Although the trial obtains its comparative power by being randomized and "blinded," meaning trial results are not revealed to the investigators until the study ends, the HEMO study will not be "double-blinded," a more strict design where no one knows the effects treatments are having until codes are broken at the end of the trial, Dr. Greene said.

Instead, the investigation will have adjudicators in the background that will perform interim analyses of the outcomes data on a yearly basis to make sure no clear result has emerged.

"This is for ethical reasons," Dr. Greene explained. "For instance, if we were to discover very early on that a bigger and better treatment effect occurs with either the high flux membrane or the higher dialysis dose, quite simply, it would no longer be ethical to continue to randomize people to the standard treatment, since it would be inferior medicine."

While results are still a time away, Dr. Greene explained that the study has the potential to change and improve HD treatment protocols worldwide.

"Suppose we do find high dose HD is better than a standard dose," he said. "It would no doubt spur manufacturers to make dialysers more efficient. It could also lead to daily dialysis instead of the thrice-weekly standard currently used in the US.

"Further, such findings could also provide dialysis equipment manufacturers with important insights into how their membrane technology could be improved. Perhaps increased membrane porosity may indeed benefit patients more than the current technology. By the same token, we also have to establish that no negative effects occur. We could see useful components of the blood being taken out, for instance, in which case the benefits of a more porous membrane might be negated. Most people involved with the HEMO doubt this will be the case," he added. Rather, a measurable benefit is expected.

Should that prove the case, Dr.

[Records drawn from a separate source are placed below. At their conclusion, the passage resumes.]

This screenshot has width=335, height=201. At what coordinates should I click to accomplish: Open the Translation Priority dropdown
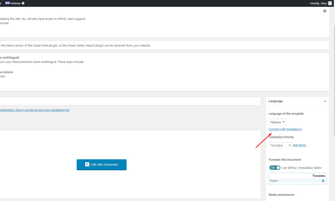(x=280, y=145)
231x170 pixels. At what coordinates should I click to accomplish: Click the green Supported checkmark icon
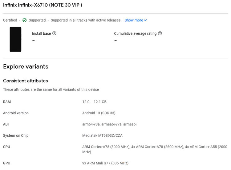click(25, 20)
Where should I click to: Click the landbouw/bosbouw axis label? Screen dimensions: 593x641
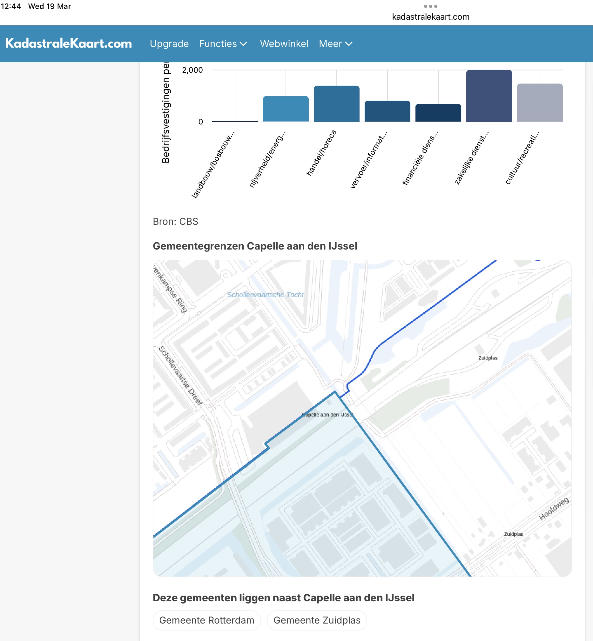[x=213, y=165]
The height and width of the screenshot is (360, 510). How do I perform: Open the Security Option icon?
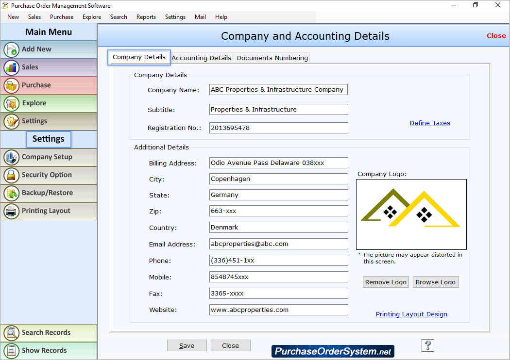(11, 175)
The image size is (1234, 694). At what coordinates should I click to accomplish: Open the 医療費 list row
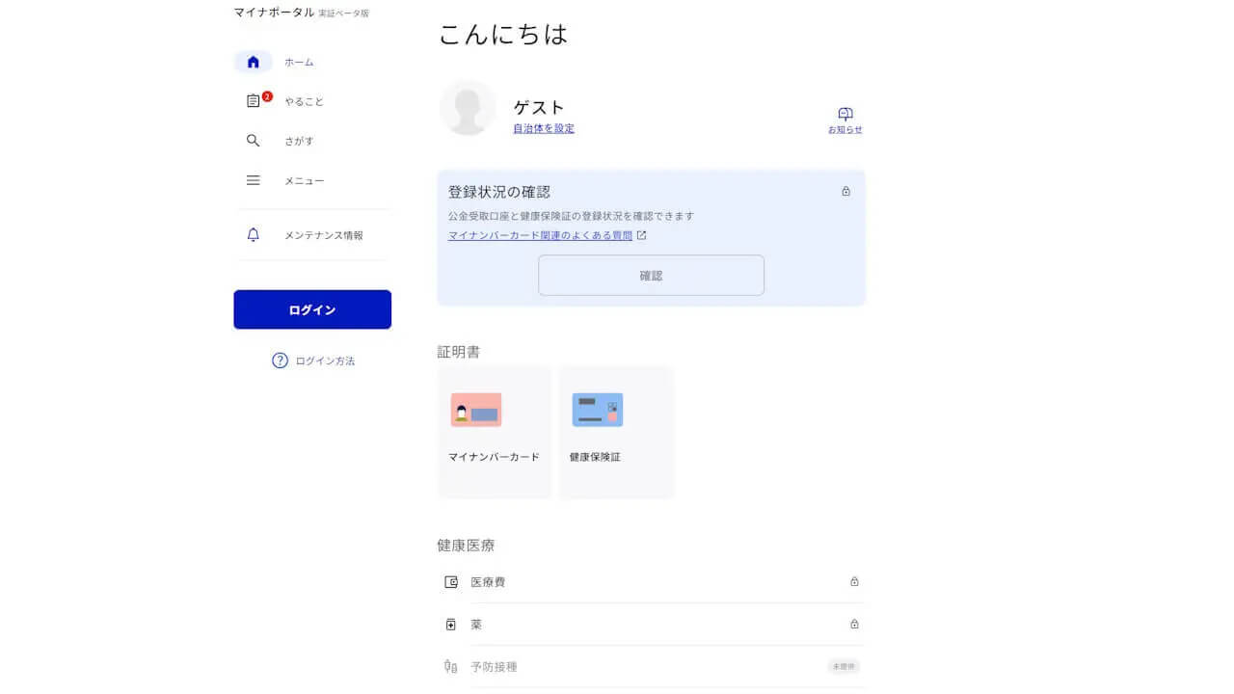pyautogui.click(x=651, y=582)
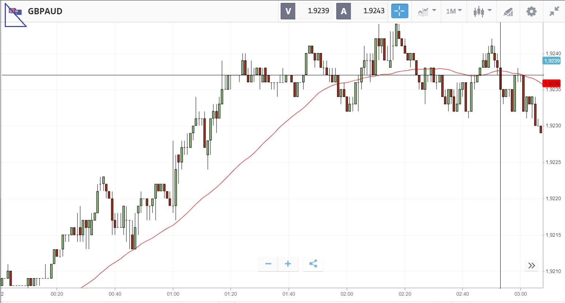Click the red moving average price tag

[552, 84]
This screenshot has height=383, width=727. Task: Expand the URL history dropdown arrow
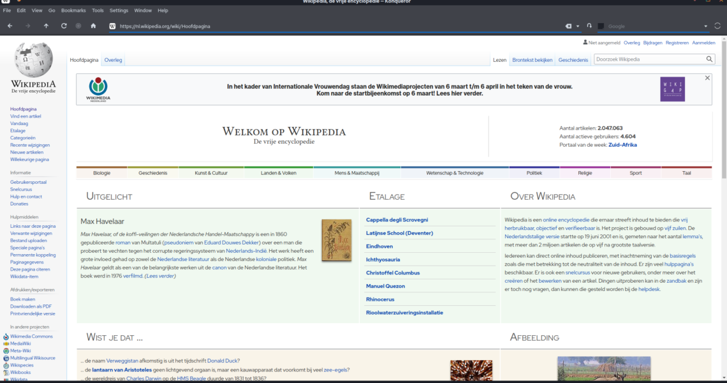click(x=578, y=26)
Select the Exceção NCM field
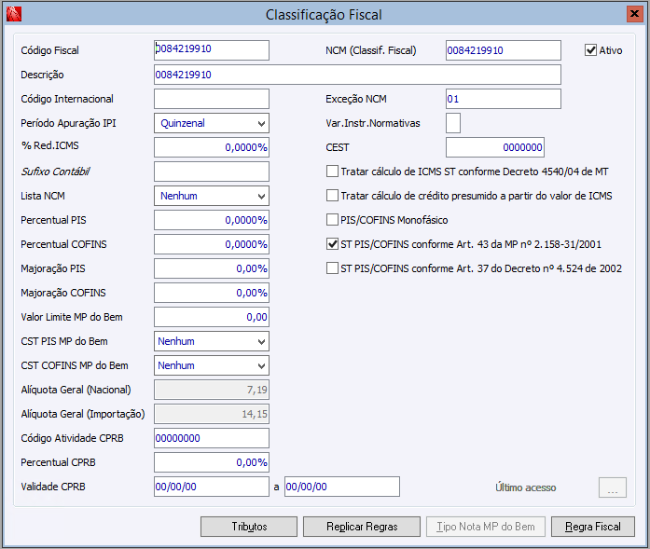This screenshot has height=549, width=650. click(503, 99)
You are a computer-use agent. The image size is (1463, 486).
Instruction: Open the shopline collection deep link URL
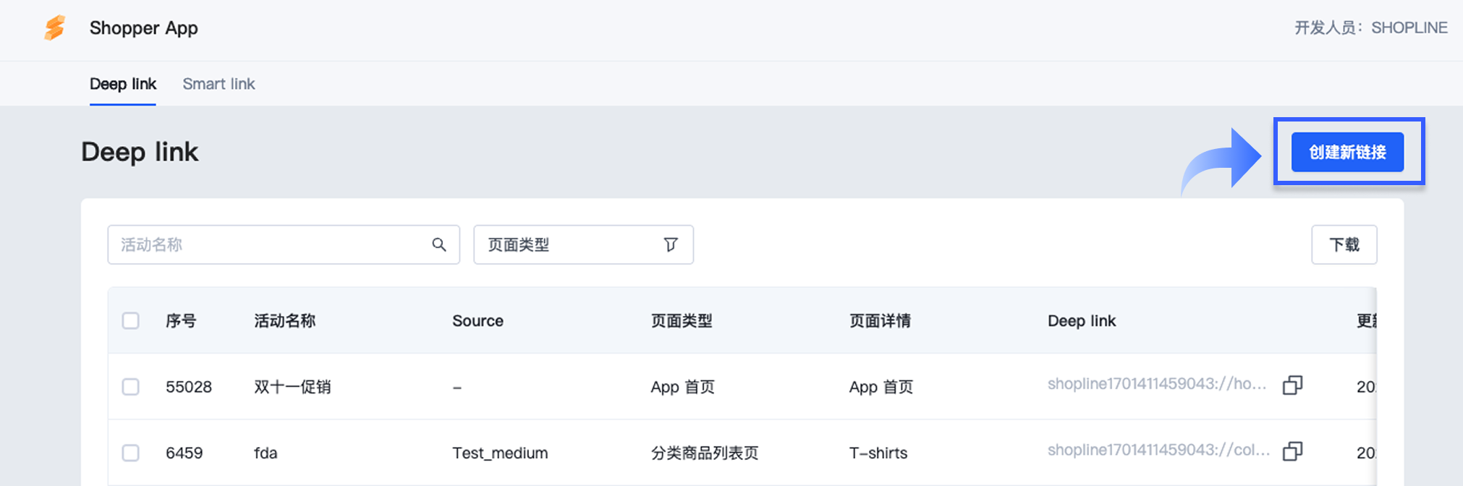tap(1158, 450)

Greene concluded, it would immediately affect how HD membranes are manufactured. "You would probably see low flux membranes rapidly disappear in favor of the high-flux alternatives, and even though their manufacture would be more expensive, you would have significantly improved outcomes for patients with ESRD."

Still, be that the goal, the future awaits the results of the trial. The earliest Dr. Greene expects any data to become available from the HEMO study is early 2001, with final results published sometime in 2002.